*** TEXT PASSAGE Section Begins ***

# Whats the best whole chicken for smoking?



## dougmays (Jan 3, 2011)

so i've smoked 2 chickens..one was probably 4-5 months ago and i think i bought a "while fryer" from publix...approx 4-5lbs for $5.  i smoked it at 225-230 for about 5 hours and it was delicious..pulled apart nicely and cook all the way through

so last night again i used a whole fryer,...smoked a little higher (got a new smoker since the last smoke) around 240-250 for 4 hours...the breast was at 165...but the thighs were still at about 155....normally this should be the other way around right? thighs should be hotter then the breast?

but i didnt want to over do the breast so i pulled it out..sliced up the breast and it was nice but i cut into the thighs and they were "watery"...water or liquefied poured out (chicken was rested for 30mins before any cutting)....and the thighs had some blood.  so i cut the breast off and continued to smoke the rest of it for another hour...meat looked "ok"....but i dont know what i did wrong?

maybe my first chicken wasn't a whole fryer? and this was? is this not a good chicken for smoking?

looking for advice..thanks


----------



## smokinstevo27 (Jan 3, 2011)

Not everyone will agree with me but I really prefer doing chicken at a higher heat for a shorter cooking time. Low and slow is great for fatty meats with a lot of connective tissue but chicken is obviously not that. I smoke chicken usually between 275 and 325. I started out cooking them at low heat and now I prefer to do them higher. I get a more evenly cooked final product that way. Moist and tender with none of the watery issue. This is just my opinion from my limited experience. You still get all the smoke flavor this way too so no worries there.


----------



## Dutch (Jan 3, 2011)

*** TEXT PASSAGE Section Ends ***
*** RECORDS Section Begins ***

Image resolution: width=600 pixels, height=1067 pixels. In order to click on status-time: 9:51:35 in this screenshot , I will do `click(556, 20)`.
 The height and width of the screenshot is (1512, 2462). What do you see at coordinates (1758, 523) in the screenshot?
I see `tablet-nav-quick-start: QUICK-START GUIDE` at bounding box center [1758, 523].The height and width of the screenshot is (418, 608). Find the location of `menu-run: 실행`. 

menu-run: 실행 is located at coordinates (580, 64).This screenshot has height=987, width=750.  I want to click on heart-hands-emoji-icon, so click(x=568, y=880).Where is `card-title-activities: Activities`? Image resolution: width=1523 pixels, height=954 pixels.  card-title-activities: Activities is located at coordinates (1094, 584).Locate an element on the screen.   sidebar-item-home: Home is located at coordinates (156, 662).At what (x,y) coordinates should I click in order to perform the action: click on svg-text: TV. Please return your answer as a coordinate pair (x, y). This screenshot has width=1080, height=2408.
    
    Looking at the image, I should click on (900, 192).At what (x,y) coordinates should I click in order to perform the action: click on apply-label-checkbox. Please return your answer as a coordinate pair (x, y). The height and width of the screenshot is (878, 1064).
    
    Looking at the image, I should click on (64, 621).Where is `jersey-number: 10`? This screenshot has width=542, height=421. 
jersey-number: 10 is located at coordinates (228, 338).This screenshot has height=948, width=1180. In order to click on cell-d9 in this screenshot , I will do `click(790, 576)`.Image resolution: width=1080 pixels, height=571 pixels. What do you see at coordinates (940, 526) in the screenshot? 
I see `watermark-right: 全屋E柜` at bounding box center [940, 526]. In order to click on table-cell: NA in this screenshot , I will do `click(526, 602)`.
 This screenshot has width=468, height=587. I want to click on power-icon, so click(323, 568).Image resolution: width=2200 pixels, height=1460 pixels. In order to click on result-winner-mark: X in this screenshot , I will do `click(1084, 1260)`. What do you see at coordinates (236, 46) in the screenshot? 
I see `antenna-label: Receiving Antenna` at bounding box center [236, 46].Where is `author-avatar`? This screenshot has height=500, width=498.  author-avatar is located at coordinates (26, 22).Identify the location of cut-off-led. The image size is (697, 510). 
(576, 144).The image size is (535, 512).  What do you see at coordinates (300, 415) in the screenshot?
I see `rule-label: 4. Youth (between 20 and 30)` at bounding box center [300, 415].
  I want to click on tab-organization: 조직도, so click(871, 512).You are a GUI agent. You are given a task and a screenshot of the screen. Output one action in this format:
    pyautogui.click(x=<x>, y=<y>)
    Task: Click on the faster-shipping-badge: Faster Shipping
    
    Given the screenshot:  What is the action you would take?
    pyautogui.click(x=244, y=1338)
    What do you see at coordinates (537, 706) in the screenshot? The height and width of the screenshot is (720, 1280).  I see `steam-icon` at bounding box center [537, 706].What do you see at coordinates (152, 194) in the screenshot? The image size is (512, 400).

*** RECORDS Section Ends ***

INSTRUCTION 1 |
In the chicken-smoking thread, copy the passage from "## dougmays (Jan" to "then the breast?".
INSTRUCTION 2 |
List the usernames of everyone with a post in the chicken-smoking thread.

OUTPUT 1 |
## dougmays (Jan 3, 2011)

so i've smoked 2 chickens..one was probably 4-5 months ago and i think i bought a "while fryer" from publix...approx 4-5lbs for $5.  i smoked it at 225-230 for about 5 hours and it was delicious..pulled apart nicely and cook all the way through

so last night again i used a whole fryer,...smoked a little higher (got a new smoker since the last smoke) around 240-250 for 4 hours...the breast was at 165...but the thighs were still at about 155....normally this should be the other way around right? thighs should be hotter then the breast?

OUTPUT 2 |
dougmays
smokinstevo27
Dutch